━━ Extrait ━━

Alice Miller, Notre corps ne ment jamais


J’ai tenté dans tous mes livres de montrer comment les méfaits de la pédagogie noire, lorsqu’ils ont marqué notre enfance, vont plus tard peser sur notre vie, affaiblir, voire étouffer notre vitalité et la perception de notre identité, de nos sentiments et de nos besoins. La pédagogie noire, rappelons-le, produit des êtres disciplinés, qui ne peuvent faire confiance qu’a leur masque car ils ont vécu toute leur enfance dans la crainte d’une punition. Ils ont subi un dressage selon le principe « Je t’élève ainsi pour ton bien, et si je te bats ou te torture par mes paroles, c’est uniquement dans ton intérêt. » […]

Je nomme maltraitance la méthode d’« éducation» qui s’appuie sur la violence. Car non seulement on refuse à l’enfant son droit d’être humain au respect et à la dignité, mais on le fait vivre dans une sorte de régime totalitaire où il lui devient impossible de percevoir les humiliations, l’avilissement et le mépris dont il est victime, sans même parler de s’en défendre. Une fois adulte, il reproduira ce modèle avec son partenaire et ses propres enfants, dans sa vie professionnelle et le cas échéant politique, en tout lieu où, placé en position de force, il pourra combattre sa peur d’enfant insécurisé. C’est ainsi que se forgent les dictateurs qui cherchent dans le pouvoir absolu le moyen de contraindre les masses à leur témoigner le respect que leurs parents ne leur ont jamais accordé dans leur enfance. […]

Personnellement, j’ai été dressée à l’obéissance dès les premiers mois de ma vie. Bien entendu, pendant des décennies, je ne l’ai jamais soupçonné. Au dire de ma mère, j’étais un jeune enfant si sage que je ne lui causais aucun problème. Elle le devait, de son propre aveu, à l’éducation stricte qu’elle m’avait donnée lorsque j’ étais encore un nourrisson sans défense. Je n’avais aucun souvenir de cette époque. C’est seulement au cours de ma dernière thérapie que mes émotions fortes m’ont informée de ce passé. Elles se montraient certes, dans leur expression, liées à d’autres personnes, mais je réussis progressivement à déceler leurs origines, à les intégrer sous forme de sentiments explicables et, de la sorte, à reconstituer l’histoire de mon enfance. J’ai pu, de cette manière, me délivrer de mes vieilles peurs jusqu’alors incompréhensibles, et, grâce à un accompagnement empathique, faire cicatriser les vieilles plaies.

━━━

Votre objectif -> Dans l'extrait sur la pédagogie noire, pourquoi l'autrice qualifie-t-elle de maltraitance la méthode d'éducation fondée sur la violence ? Répondez en une à trois phrases.

━━ Données sources ━━

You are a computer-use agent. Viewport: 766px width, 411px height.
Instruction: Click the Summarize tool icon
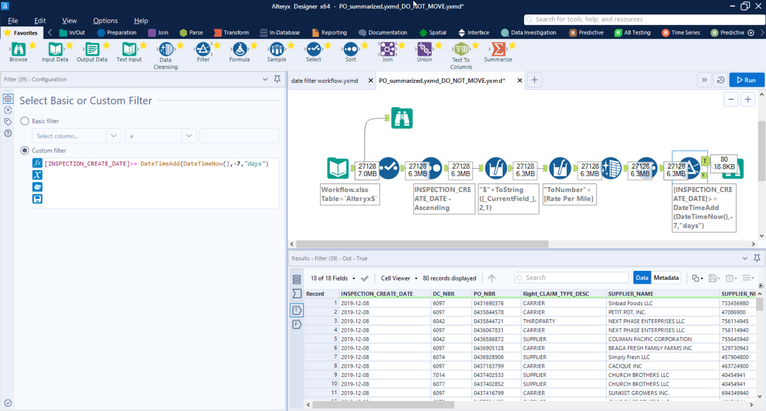click(497, 50)
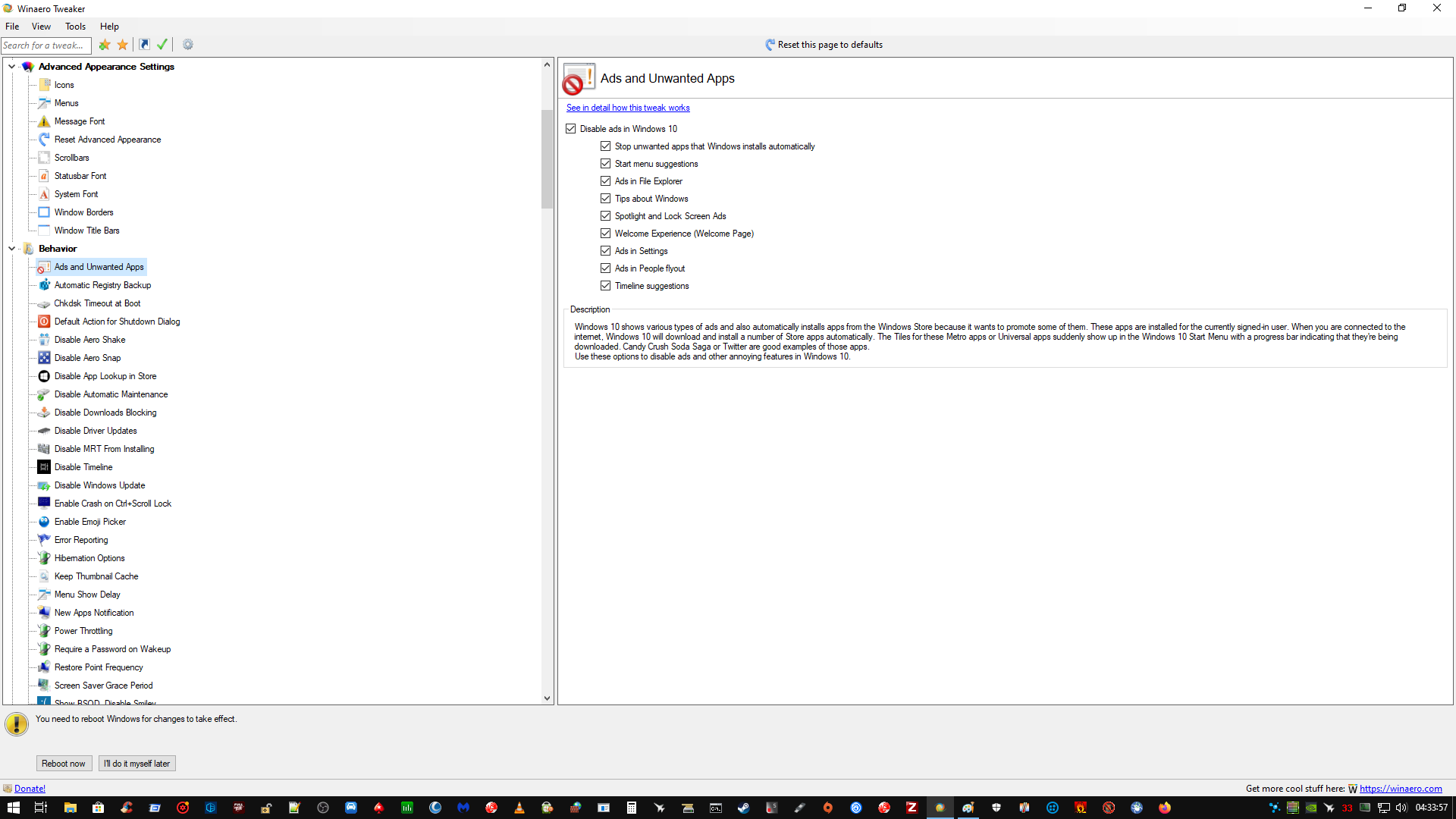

━━━

Réponse attendue -> Cette méthode refuse à l'enfant son droit d'être humain au respect et à la dignité. Elle le fait aussi vivre dans une sorte de régime totalitaire où il ne peut plus percevoir les humiliations, l'avilissement et le mépris dont il est victime, et encore moins s'en défendre.